**** EXTRACTED TEXT

Senate Passes Legislation to Keep WNY Children's Psychiatric Center as a Stand Alone Facility
Jim Ranney
June 7, 2017
Senator Patrick M. Gallivan (R-C-I, Elma) announced the Senate has passed a bill (S4630) which would require the New York State Office of Mental Health to operate the Western New York Children’s Psychiatric Center in West Seneca as a separate entity. The legislation, sponsored by Senator Gallivan, would prevent the state from moving ahead with plans to merge the facility with the Buffalo Psychiatric Center.
“I firmly believe that closing the Children’s Psychiatric Center in West Seneca and merging it with the Buffalo Psychiatric Center will jeopardize the care and safety of children and adolescent patients,” Gallivan said. “Western New York CPC is rated among the best in the nation in the treatment of children and teens in need of behavioral health services. Patients, families and caregivers attribute part of the center’s success to its unique location, separate from other facilities. I have yet to hear a clinical reason for moving these children to an adult facility in an urban setting. It isn’t fair to the children who need our care and support.”

********
**** SOURCE MATERIAL

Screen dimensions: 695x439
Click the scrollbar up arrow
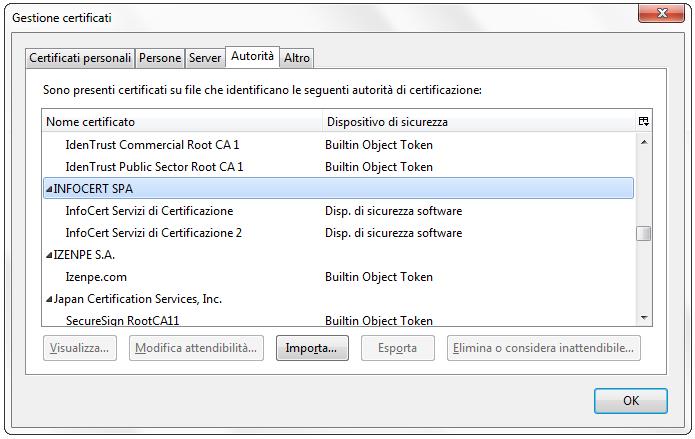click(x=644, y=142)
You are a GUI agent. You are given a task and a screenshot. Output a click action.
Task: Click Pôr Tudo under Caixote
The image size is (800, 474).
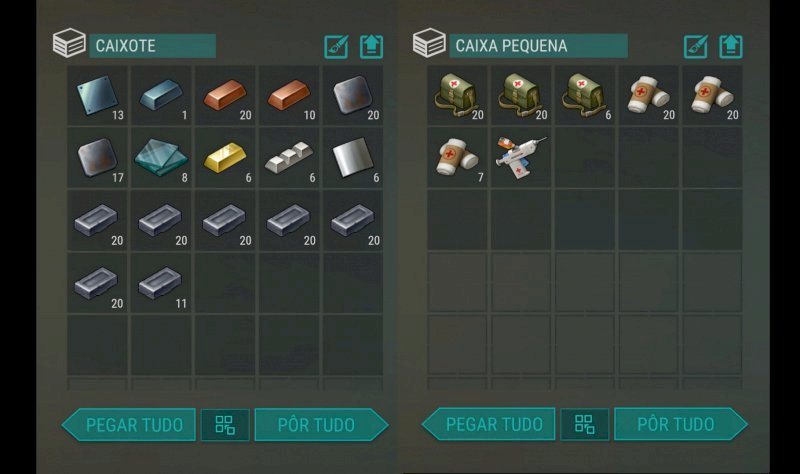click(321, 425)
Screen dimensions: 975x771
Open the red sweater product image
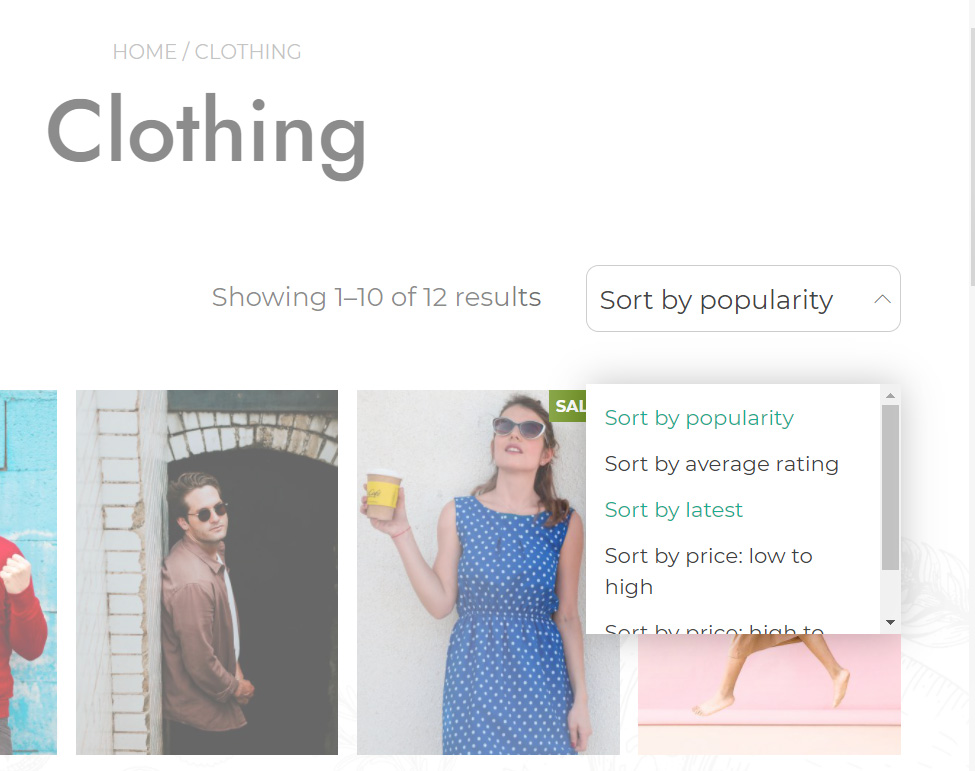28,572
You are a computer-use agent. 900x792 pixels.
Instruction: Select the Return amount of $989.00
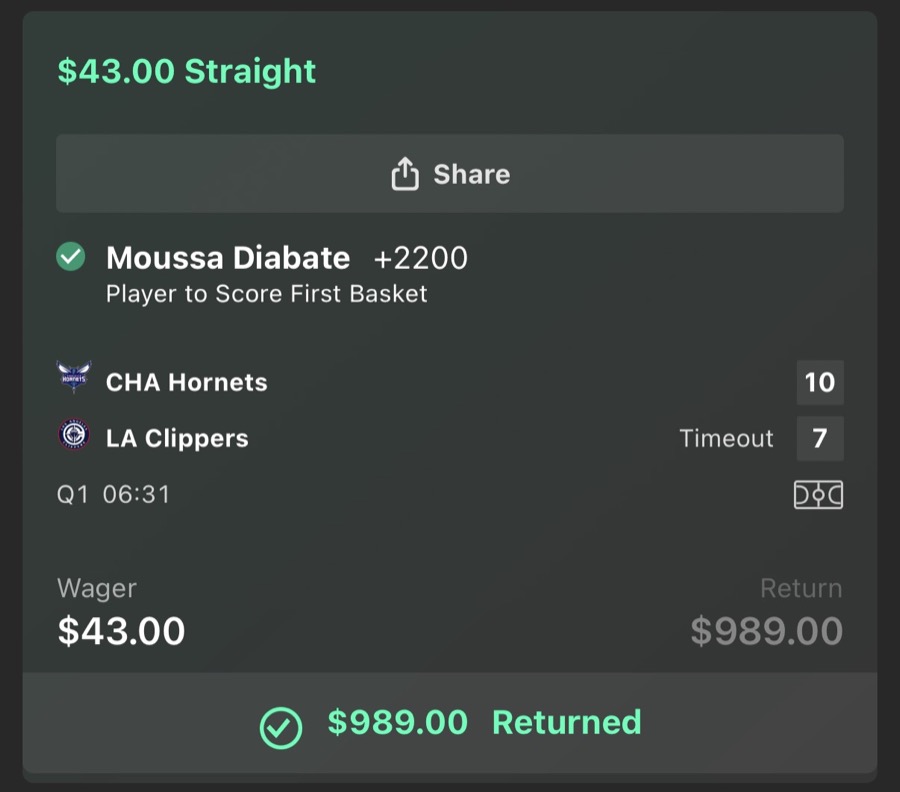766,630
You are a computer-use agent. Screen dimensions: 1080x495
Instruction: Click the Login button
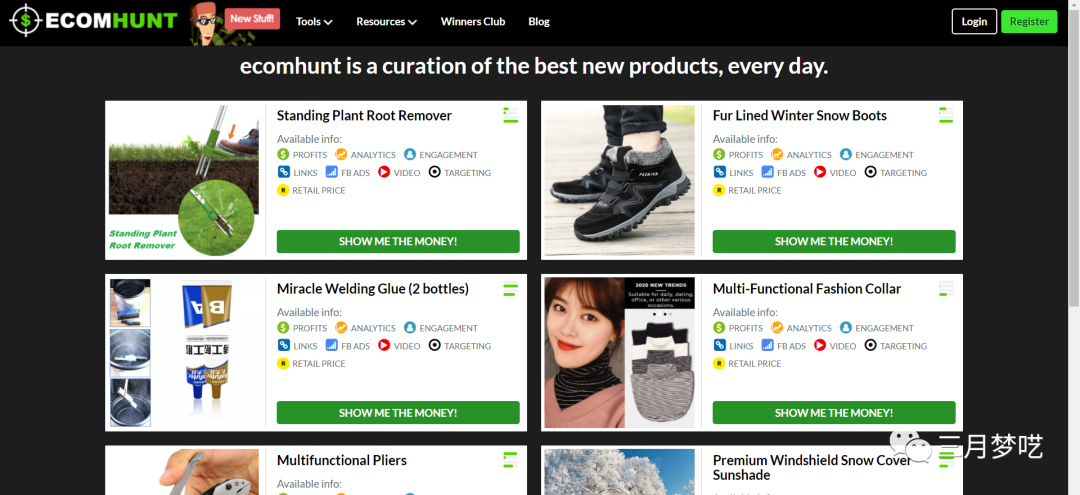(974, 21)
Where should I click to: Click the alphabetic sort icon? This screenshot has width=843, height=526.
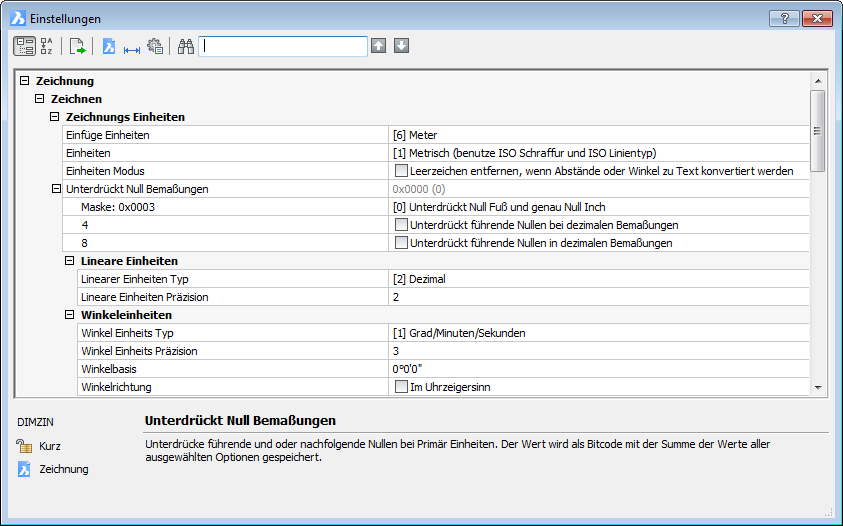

********

PARTS OF THE EXERCISE >>
a) Please reproduce the passage of the press release on the children's psychiatric center bill, starting at "Senate Passes Legislation" and ending at "Buffalo Psychiatric Center.".
b) According to the press release on the children's psychiatric center bill, what facility did the state plan to merge the Western New York Children's Psychiatric Center with?
c) Write the next part of the press release on the children's psychiatric center bill, beginning after its final sentence.

ACTIVITY ANSWERS >>
a)
Senate Passes Legislation to Keep WNY Children's Psychiatric Center as a Stand Alone Facility
Jim Ranney
June 7, 2017
Senator Patrick M. Gallivan (R-C-I, Elma) announced the Senate has passed a bill (S4630) which would require the New York State Office of Mental Health to operate the Western New York Children’s Psychiatric Center in West Seneca as a separate entity. The legislation, sponsored by Senator Gallivan, would prevent the state from moving ahead with plans to merge the facility with the Buffalo Psychiatric Center.

b) The Buffalo Psychiatric Center.

c)
The bill would amend the state’s mental hygiene law to prohibit the collocation of WNYCPC and would require it to be operated as a separate and distinct entity both organizationally and physically.
Over the past several years, former patients, family members of patients, workers, community activists and academics have pushed to keep the WNYCPC open. They argue the tranquil surrounding provided at the West Seneca campus is important for the children who are undergoing significant mental trauma and the families desperately trying to protect these children from danger.
The bill passed the Senate unanimously.